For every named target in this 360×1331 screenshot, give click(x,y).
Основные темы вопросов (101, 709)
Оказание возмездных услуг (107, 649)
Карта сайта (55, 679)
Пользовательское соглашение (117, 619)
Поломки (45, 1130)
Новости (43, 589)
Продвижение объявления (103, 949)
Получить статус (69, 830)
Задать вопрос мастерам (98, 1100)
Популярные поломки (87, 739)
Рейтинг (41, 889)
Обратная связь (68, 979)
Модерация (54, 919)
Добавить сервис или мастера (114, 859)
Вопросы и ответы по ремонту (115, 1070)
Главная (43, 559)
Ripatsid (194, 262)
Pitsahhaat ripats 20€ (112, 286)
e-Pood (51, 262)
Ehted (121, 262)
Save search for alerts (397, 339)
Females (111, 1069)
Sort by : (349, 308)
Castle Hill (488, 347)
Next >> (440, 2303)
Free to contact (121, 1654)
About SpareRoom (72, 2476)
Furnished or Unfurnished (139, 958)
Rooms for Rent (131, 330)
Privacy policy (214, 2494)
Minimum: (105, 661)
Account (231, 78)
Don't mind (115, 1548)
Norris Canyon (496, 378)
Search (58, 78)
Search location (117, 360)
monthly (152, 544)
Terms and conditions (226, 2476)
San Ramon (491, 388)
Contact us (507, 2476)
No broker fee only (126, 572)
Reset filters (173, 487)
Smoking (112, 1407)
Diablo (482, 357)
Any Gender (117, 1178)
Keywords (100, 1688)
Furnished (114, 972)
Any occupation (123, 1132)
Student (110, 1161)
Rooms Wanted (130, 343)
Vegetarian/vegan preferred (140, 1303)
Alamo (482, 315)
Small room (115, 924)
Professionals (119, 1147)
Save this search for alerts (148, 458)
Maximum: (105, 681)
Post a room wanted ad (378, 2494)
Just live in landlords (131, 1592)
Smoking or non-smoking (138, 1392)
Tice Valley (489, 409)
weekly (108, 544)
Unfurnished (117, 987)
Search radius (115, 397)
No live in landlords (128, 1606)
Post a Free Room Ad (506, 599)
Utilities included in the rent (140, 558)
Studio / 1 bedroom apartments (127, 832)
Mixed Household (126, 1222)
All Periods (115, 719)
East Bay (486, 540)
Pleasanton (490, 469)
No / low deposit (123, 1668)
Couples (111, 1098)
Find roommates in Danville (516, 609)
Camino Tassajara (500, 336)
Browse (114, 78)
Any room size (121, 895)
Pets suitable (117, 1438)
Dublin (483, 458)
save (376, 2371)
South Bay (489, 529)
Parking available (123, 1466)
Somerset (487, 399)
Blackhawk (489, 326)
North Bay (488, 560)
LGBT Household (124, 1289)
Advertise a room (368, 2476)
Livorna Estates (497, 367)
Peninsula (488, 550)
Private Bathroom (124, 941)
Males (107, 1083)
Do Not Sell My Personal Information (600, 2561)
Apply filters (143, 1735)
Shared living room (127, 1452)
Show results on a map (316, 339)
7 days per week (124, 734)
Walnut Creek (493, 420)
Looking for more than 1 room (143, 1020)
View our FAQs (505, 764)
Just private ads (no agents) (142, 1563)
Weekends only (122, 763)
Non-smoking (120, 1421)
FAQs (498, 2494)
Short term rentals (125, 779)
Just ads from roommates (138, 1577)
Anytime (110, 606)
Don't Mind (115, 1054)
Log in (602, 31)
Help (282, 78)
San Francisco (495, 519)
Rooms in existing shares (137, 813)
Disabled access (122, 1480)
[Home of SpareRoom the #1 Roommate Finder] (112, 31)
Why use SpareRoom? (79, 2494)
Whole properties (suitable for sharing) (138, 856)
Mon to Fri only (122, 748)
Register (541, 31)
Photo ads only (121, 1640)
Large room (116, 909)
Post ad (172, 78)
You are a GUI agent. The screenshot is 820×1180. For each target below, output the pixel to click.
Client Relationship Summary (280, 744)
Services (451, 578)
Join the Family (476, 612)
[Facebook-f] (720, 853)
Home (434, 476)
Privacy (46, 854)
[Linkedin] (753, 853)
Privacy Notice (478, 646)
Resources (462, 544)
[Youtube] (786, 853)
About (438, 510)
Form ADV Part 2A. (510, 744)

● EXERCISE PROMPT:
Every line in the entries above that has the word "Rooms" should be identified and copied.

● SOLVED EXERCISE:
Rooms for Rent (131, 330)
Rooms Wanted (130, 343)
Rooms in existing shares (137, 813)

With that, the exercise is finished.